REQUIRED ACTION — Set down every line below, word for word.

EXCERPTED RECORDS —
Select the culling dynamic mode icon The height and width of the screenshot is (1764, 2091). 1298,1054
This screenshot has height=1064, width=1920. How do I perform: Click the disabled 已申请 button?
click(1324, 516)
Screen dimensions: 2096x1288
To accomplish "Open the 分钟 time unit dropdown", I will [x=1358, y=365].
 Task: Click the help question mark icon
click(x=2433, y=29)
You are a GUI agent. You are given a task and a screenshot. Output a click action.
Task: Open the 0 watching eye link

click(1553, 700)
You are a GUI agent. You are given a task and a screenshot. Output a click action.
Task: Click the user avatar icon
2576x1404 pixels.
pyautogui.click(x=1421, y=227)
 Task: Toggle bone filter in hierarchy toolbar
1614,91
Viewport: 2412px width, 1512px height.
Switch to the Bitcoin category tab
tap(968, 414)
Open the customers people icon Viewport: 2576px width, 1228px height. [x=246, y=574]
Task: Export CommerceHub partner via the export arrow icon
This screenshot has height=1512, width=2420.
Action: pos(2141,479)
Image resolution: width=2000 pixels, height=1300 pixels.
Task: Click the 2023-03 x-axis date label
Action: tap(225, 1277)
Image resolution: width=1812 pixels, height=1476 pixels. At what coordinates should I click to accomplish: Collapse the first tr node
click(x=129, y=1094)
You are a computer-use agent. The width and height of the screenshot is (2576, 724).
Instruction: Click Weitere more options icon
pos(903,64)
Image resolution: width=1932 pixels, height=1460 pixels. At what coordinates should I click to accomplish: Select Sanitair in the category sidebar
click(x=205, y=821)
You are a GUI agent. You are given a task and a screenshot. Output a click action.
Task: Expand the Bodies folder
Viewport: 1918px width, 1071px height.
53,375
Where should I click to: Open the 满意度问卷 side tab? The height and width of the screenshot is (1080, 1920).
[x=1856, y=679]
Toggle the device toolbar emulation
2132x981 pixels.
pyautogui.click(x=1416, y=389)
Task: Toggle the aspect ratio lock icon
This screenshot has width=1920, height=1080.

FINISHED TASK —
Select the culling dynamic mode icon The height and width of the screenshot is (1764, 2091). 1298,1054
This screenshot has height=1064, width=1920. How do I perform: Click the disabled 已申请 button?
click(1324, 516)
Screen dimensions: 2096x1288
To accomplish "Open the 分钟 time unit dropdown", I will [x=1358, y=365].
 Task: Click the help question mark icon
click(x=2433, y=29)
You are a GUI agent. You are given a task and a screenshot. Output a click action.
Task: Open the 0 watching eye link

click(1553, 700)
You are a GUI agent. You are given a task and a screenshot. Output a click action.
Task: Click the user avatar icon
2576x1404 pixels.
pyautogui.click(x=1421, y=227)
 Task: Toggle bone filter in hierarchy toolbar
1614,91
Viewport: 2412px width, 1512px height.
Switch to the Bitcoin category tab
tap(968, 414)
Open the customers people icon Viewport: 2576px width, 1228px height. [x=246, y=574]
Task: Export CommerceHub partner via the export arrow icon
This screenshot has height=1512, width=2420.
Action: pos(2141,479)
Image resolution: width=2000 pixels, height=1300 pixels.
Task: Click the 2023-03 x-axis date label
Action: tap(225, 1277)
Image resolution: width=1812 pixels, height=1476 pixels. At what coordinates should I click to accomplish: Collapse the first tr node
click(x=129, y=1094)
You are a computer-use agent. The width and height of the screenshot is (2576, 724).
Instruction: Click Weitere more options icon
pos(903,64)
Image resolution: width=1932 pixels, height=1460 pixels. At what coordinates should I click to accomplish: Select Sanitair in the category sidebar
click(x=205, y=821)
You are a GUI agent. You are given a task and a screenshot. Output a click action.
Task: Expand the Bodies folder
Viewport: 1918px width, 1071px height.
53,375
Where should I click to: Open the 满意度问卷 side tab? The height and width of the screenshot is (1080, 1920).
[x=1856, y=679]
Toggle the device toolbar emulation
2132x981 pixels.
pyautogui.click(x=1416, y=389)
Task: Toggle the aspect ratio lock icon
This screenshot has width=1920, height=1080.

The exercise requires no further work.